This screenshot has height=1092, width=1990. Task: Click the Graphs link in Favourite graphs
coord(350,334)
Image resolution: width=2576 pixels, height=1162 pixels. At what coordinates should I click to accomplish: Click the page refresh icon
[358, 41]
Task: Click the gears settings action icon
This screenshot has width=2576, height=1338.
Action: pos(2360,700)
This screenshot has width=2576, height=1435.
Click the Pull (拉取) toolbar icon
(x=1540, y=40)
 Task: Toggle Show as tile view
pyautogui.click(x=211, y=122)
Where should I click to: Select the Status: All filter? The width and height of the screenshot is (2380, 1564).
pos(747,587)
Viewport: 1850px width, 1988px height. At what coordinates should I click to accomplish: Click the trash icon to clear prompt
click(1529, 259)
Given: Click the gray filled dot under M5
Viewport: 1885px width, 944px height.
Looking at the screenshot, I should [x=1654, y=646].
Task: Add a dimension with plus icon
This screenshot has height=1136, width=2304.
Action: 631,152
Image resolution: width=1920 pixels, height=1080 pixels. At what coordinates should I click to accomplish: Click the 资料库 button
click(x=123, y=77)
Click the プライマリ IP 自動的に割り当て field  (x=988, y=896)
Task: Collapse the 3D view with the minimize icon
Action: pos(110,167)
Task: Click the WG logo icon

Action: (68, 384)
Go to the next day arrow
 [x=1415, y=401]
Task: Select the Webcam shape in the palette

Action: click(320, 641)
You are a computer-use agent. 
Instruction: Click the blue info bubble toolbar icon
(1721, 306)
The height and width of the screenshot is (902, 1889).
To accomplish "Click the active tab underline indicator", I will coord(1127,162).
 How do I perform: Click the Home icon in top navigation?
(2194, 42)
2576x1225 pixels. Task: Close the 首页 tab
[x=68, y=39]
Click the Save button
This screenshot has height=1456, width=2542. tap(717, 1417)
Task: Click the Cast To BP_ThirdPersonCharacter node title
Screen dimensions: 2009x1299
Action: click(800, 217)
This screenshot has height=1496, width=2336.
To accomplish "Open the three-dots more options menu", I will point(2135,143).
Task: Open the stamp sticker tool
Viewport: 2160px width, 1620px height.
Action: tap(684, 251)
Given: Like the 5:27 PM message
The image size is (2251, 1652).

▸ **REQUIREMENT**: So that nothing differs from the original, transcribe all of the records above.

▸ **RESULT**:
This screenshot has height=1092, width=1990. Task: Click the Graphs link in Favourite graphs
coord(350,334)
Image resolution: width=2576 pixels, height=1162 pixels. At what coordinates should I click to accomplish: Click the page refresh icon
[358, 41]
Task: Click the gears settings action icon
This screenshot has width=2576, height=1338.
Action: pos(2360,700)
This screenshot has width=2576, height=1435.
Click the Pull (拉取) toolbar icon
(x=1540, y=40)
 Task: Toggle Show as tile view
pyautogui.click(x=211, y=122)
Where should I click to: Select the Status: All filter? The width and height of the screenshot is (2380, 1564).
pos(747,587)
Viewport: 1850px width, 1988px height. At what coordinates should I click to accomplish: Click the trash icon to clear prompt
click(1529, 259)
Given: Click the gray filled dot under M5
Viewport: 1885px width, 944px height.
Looking at the screenshot, I should [x=1654, y=646].
Task: Add a dimension with plus icon
This screenshot has height=1136, width=2304.
Action: 631,152
Image resolution: width=1920 pixels, height=1080 pixels. At what coordinates should I click to accomplish: Click the 资料库 button
click(x=123, y=77)
Click the プライマリ IP 自動的に割り当て field  (x=988, y=896)
Task: Collapse the 3D view with the minimize icon
Action: pos(110,167)
Task: Click the WG logo icon

Action: (68, 384)
Go to the next day arrow
 [x=1415, y=401]
Task: Select the Webcam shape in the palette

Action: click(320, 641)
You are a computer-use agent. 
Instruction: Click the blue info bubble toolbar icon
(1721, 306)
The height and width of the screenshot is (902, 1889).
To accomplish "Click the active tab underline indicator", I will coord(1127,162).
 How do I perform: Click the Home icon in top navigation?
(2194, 42)
2576x1225 pixels. Task: Close the 首页 tab
[x=68, y=39]
Click the Save button
This screenshot has height=1456, width=2542. tap(717, 1417)
Task: Click the Cast To BP_ThirdPersonCharacter node title
Screen dimensions: 2009x1299
Action: click(800, 217)
This screenshot has height=1496, width=2336.
To accomplish "Open the three-dots more options menu", I will point(2135,143).
Task: Open the stamp sticker tool
Viewport: 2160px width, 1620px height.
Action: tap(684, 251)
Given: Like the 5:27 PM message
The image size is (2251, 1652).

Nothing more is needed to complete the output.